The first summer we lived in Alaska, my wife Lin was in our local Carrs grocery store foraging for a salad tomato. We’d just moved here from Nevada where we’d been spoiled by the cornucopia of fruits and vegetables available from the lush farm regions just over the border in California. To this day, 37 years later, Lin remembers the shock of realizing there were no truly red tomatoes in the bins, only sad gray orbs, picked green, weary after their long journey from the Lower 48, and priced like jewels.
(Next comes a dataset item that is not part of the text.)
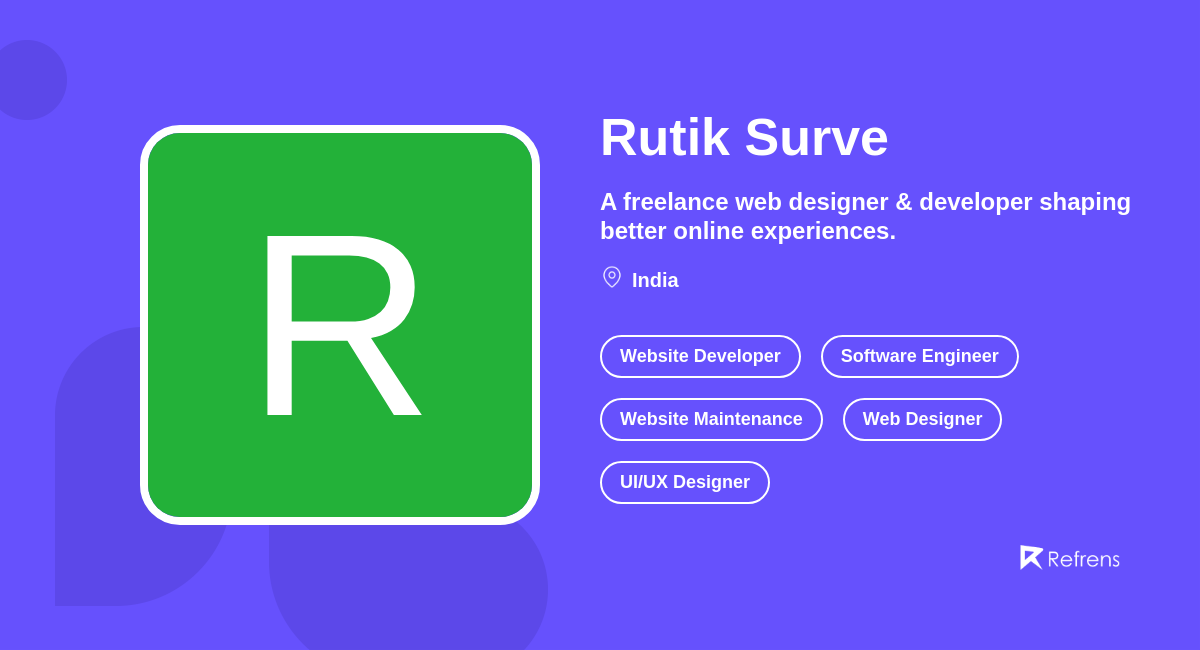Image resolution: width=1200 pixels, height=650 pixels.
Task: Click the Refrens logo in the bottom-right corner
Action: click(x=1070, y=558)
A woman nearby, also trying to find a good one, saw her perplexed look and said, “No matter how long we stand here staring at these things, they’re not getting any redder.” In those days, our tossed salads were heavy on the cucumbers and light on tomatoes.

Now, several decades into the “high tunnel” or “hoop house” revolution in vegetable growing, Alaska boasts fantastic red ripe tomatoes in abundance each summer, and we’re happy to have them. We don’t garden on the industrial scale like many folks here in Homer, but we do have a small backyard greenhouse in which we grow six tomato plants. Between our own small harvest and a seemingly endless supply at the local farmers market, we have all the juicy red tomatoes we can eat.

One thing that has not changed in all those years is the length of our summers. They are still adamantly short. Both we, in our tiny personal garden, and the farmers in their gigantic high tunnels, grow far more tomatoes than can mature by late August and September, when the days shorten and the nights begin to chill. The result is a surfeit of green tomatoes. Enter the pickling days.

My wife loves canning, pickling, any kind of food preserving. Over the years, I’ve seen Lin pickle everything but our cats. For green tomatoes, she likes an Italian recipe from the wonderful book Preserving Italy by Domenica Marchetti. It’s extremely simple, and relatively quick work. The finished green slices are fantastic alongside a panini or a salami sandwich (anytime you want something a little more Italian than dill pickles). So, if you’re into homemade fermented foods, this is the way to end your summer.

Oh, man, this is making me hungry. I’m going to make a copacollo and salami sandwich on a homemade baguette, with fresh basil leaves drizzled with olive oil, and maybe a slice of provolone. And, of course, crisp green tomatoes on the side. There may be a glass of wine involved.